How long have you been dancing?

When I was very little, I would watch my sister in dance class from the studio observation window in awe. This resulted in me leaping and twirling in the waiting room. My parents knew they had to enroll me in dance and so I began my first ballet classes at two and a half years old.

How did you get started?

My training did not begin to get serious until I was about eight years old. At this point, I began auditioning for summer dance intensives, which are rigorous dance programs that prepare aspiring dancers for the industry. Students often dance six to eight hours a day Monday through Friday with occasional rehearsals on the weekend. My first time attending such a rigorous program definitely left me exhausted and extremely sore, but I knew this was the art form for me. Nothing gave me the physical and emotional release of dance.

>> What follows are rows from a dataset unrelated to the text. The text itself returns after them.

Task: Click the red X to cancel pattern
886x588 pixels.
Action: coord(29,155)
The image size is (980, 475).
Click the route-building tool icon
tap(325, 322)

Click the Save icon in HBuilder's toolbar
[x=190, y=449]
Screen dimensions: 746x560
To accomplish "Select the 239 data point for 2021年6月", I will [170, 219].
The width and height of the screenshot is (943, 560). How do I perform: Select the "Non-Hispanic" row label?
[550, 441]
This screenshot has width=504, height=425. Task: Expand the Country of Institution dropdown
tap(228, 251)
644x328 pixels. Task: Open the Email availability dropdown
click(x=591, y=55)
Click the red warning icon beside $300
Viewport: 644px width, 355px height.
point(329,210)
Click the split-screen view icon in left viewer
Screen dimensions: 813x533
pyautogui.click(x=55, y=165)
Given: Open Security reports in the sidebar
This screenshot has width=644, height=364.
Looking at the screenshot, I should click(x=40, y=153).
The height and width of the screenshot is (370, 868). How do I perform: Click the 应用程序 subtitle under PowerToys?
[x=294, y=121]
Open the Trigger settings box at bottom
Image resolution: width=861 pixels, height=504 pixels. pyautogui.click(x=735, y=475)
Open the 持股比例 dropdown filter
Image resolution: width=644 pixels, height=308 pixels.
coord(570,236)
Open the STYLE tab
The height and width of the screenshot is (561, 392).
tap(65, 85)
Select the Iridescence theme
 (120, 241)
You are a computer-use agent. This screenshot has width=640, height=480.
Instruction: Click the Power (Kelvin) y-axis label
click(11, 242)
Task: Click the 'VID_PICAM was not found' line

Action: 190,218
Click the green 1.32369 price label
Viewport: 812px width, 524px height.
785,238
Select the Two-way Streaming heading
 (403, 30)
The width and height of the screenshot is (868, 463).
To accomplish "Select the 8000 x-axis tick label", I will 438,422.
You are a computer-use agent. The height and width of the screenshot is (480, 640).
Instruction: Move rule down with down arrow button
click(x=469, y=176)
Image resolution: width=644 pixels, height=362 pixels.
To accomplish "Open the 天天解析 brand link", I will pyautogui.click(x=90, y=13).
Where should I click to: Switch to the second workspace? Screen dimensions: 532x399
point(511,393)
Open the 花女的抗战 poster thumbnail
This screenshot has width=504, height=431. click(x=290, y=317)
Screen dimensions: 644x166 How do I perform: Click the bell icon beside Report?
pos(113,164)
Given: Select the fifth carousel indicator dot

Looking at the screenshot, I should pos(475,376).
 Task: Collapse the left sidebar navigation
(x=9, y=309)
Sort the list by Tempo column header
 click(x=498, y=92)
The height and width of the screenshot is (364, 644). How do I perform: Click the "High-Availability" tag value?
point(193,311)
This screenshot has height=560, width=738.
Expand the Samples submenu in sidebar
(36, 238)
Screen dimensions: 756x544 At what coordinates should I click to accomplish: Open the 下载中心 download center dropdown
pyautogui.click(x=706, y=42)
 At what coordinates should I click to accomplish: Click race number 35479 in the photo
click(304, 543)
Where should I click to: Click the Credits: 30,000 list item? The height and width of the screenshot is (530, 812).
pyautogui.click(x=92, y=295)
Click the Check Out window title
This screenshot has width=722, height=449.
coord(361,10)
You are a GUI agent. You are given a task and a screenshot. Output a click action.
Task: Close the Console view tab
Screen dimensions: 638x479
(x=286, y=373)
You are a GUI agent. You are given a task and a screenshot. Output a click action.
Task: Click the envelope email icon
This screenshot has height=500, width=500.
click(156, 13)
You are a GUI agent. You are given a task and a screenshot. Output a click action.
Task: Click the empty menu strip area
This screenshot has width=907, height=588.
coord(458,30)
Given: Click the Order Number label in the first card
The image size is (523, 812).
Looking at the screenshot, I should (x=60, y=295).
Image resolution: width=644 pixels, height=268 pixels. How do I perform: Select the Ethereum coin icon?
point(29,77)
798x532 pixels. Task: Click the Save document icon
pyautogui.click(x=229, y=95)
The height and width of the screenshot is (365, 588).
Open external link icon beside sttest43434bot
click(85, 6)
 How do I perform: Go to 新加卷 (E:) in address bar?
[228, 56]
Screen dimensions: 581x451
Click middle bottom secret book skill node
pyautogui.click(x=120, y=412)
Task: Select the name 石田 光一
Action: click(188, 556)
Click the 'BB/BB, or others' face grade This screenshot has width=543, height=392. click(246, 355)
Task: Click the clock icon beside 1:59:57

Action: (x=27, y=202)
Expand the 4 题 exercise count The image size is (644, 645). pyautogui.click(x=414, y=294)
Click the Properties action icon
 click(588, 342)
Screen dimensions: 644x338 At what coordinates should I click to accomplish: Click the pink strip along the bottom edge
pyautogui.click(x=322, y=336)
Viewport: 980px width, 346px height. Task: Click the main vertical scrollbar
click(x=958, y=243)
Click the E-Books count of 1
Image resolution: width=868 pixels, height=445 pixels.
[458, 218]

In my early teens, I became a part of the competitive dance circuit which had several pros and cons. I’m actually on the third episode of Dance Moms season one! (Ridiculous, I know — I’m just in the background with my mouth open at how crazy dance parents can be). Competitive dance culture taught me the importance of determination and commitment. I would practice for hours in my home doing my splits, routines, and turns to improve my technique.  I was motivated to become the best I could be. However, being “competitive” was truly at the core of this environment and the family-like community I once had with dance was no more.

I decided to pursue a dance education in the performing arts and this led me to attend more prestigious programs such as the Alvin Ailey American Dance Theatre, the Complexions Contemporary Ballet, the Joffrey Ballet School, and more. This shift from the competitive dance network to the performing arts and professional industry enabled me to develop as an artist. I started to learn so much about dance composition, dance history, and new ways of movement.  Of course, this industry is extremely competitive, but the atmosphere was drastically different and there was more focus upon individual improvement and motivation. These experiences only fueled my love for this art form and helped heal the wounds of my competitive dance experience.

How did your family/early community contribute to your experience with art?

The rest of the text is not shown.